Content Development Librarians compiled a list of titles from the web form to use in developing the final retention list. The goal was to choose approximately $70,000 worth of individual titles for retention with the hopes that the remaining $30,000 allocation could be used to pick up stray titles as more feedback was provided over the course of the remaining part of the fiscal year.

Developing a retention list

Next came the onerous task of developing a list of journals from the package for retention. Parameters for selecting which titles to keep had to be defined. As is typical in such decision-making practices, usage data was an important tool for deciding which journals to retain. First, cost-per-use for each of the top 500 journals was calculated. If a title that was selected by faculty did not appear on the top 500 list, it was not accepted for retention. Next, the cost-per-use for titles that were embargoed for a year in an aggregator database was calculated for usage of the most recent year. If the cost-per-use for a title during the embargoed year was more than the $40 ILL cost, it was not selected for retention. Another metric that was taken into consideration was how many times faculty had flagged a title for retention. Finally, titles that were not available in aggregator databases were considered for retention when their cost-per-use was $20 or less.

Once all of the data had been collected for the retention list, Content Development Librarians began responding to faculty who had provided feedback. Retention decisions were communicated by providing the institutional list price for each title with corresponding cost-per-use data. Faculty who responded were very understanding of the tough choices we were having to make and voiced their support for our decisions. A list of 75 titles was finalized in mid-November and representatives of the publisher were contacted to begin the process of negotiating the cost of a smaller package. During the first meeting with the publisher, they told us we would have to pay the institutional list price for the titles we selected, but they would agree to a price cap if we signed a multi-year license. They also agreed that we could have unlimited swapping as long as we kept the initial spend. We sent them our title list in mid-November and asked them for a three-year deal with a 3% increase price cap. As of early December, they had not responded.

* EXERCISE TASKS
**a.** Answer these questions from the journal retention text:
(i) About what dollar amount of individual titles was chosen for retention?
(ii) What cost-per-use qualified a title unavailable in aggregator databases for retention?
(iii) How many titles were on the finalized list?
**b.** Continue the journal retention text from the point where it ends.

* DATA PROVIDED
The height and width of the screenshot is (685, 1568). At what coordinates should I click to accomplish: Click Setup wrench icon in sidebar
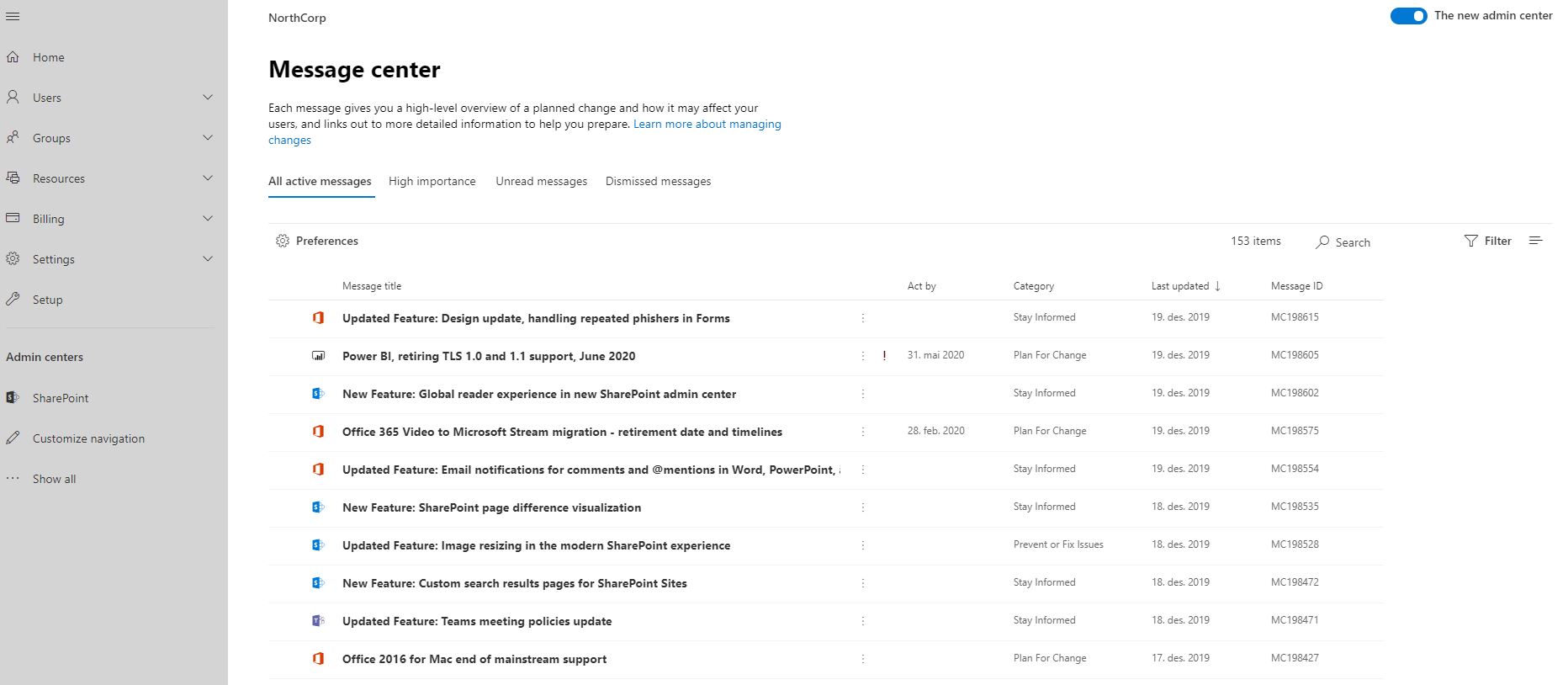tap(13, 300)
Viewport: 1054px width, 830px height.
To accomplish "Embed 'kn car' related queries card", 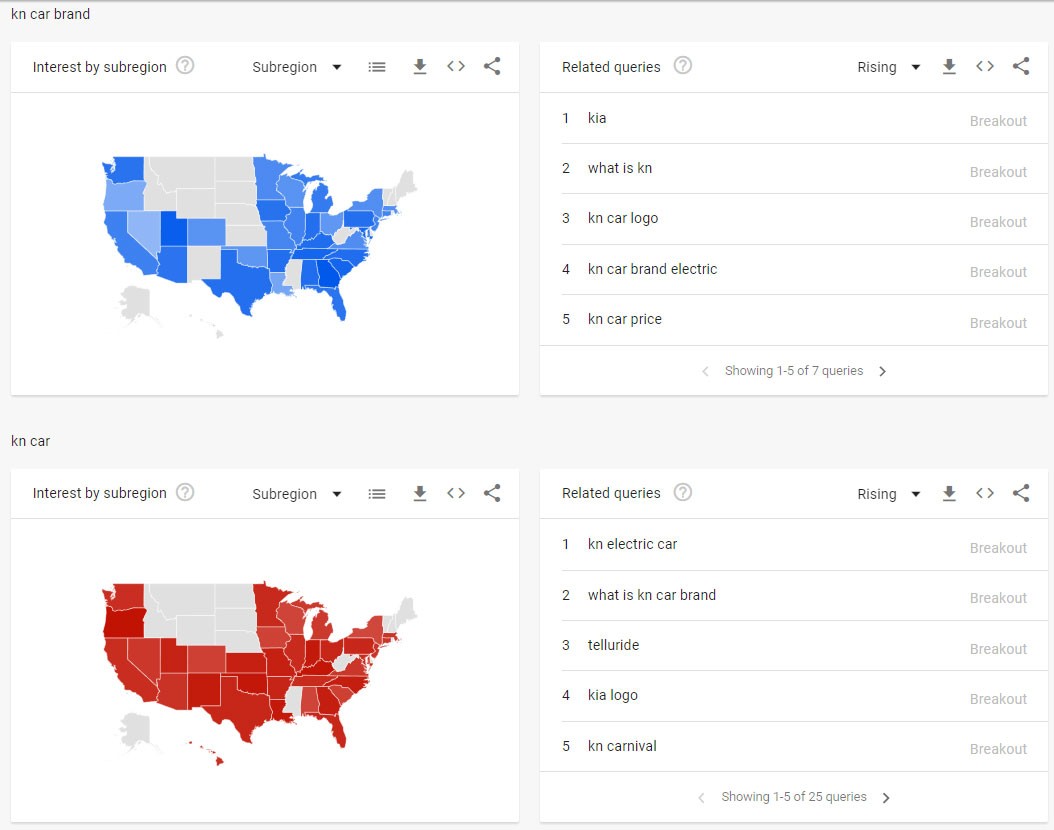I will (x=985, y=493).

* SOLVED TASKS
**a.**
(i) Approximately $70,000
(ii) $20 or less
(iii) 75 titles

**b.**
Finally, in late December, we received their response. Due to the nature of the titles in our list, they [the publisher] reneged on offering us a multi-year deal with a price cap. They claimed that the average inflationary increase for the titles we wanted to retain was 5.3% and they were unwilling to give us a lower price cap. In the past, with our consortium deal with this publisher, we had been allowed to provide access to all titles in the package to the KU Medical School, but now, the publisher insists that we must pay 150% to provide access to all of the titles for both campuses. This last demand from the publisher was untenable for KU. The only way for us to continue negotiations was to review the list of titles once more and cut even more.

Negotiations will likely go on past our renewal deadline. There is also concern that another journal package tied to this publisher will be at stake. This other package is also shared on the KU and KU Medical School campuses and gets extremely high use. The future for both title lists is uncertain and very worrisome for librarians on both campuses.

No end in sight

The rest of our large journal packages come up for renewal in 2018 after multi-year deals, and Content Development Librarians will need to scrutinize these packages as well. Ongoing review of all electronic resources along with review of CPHs will continue. There appears to be no end to the review process in sight as we anticipate a flat budget in the foreseeable future, possibly in conjunction with budget cuts. These are challenging times at KU, but we will continue to work to provide our patrons with the information they need.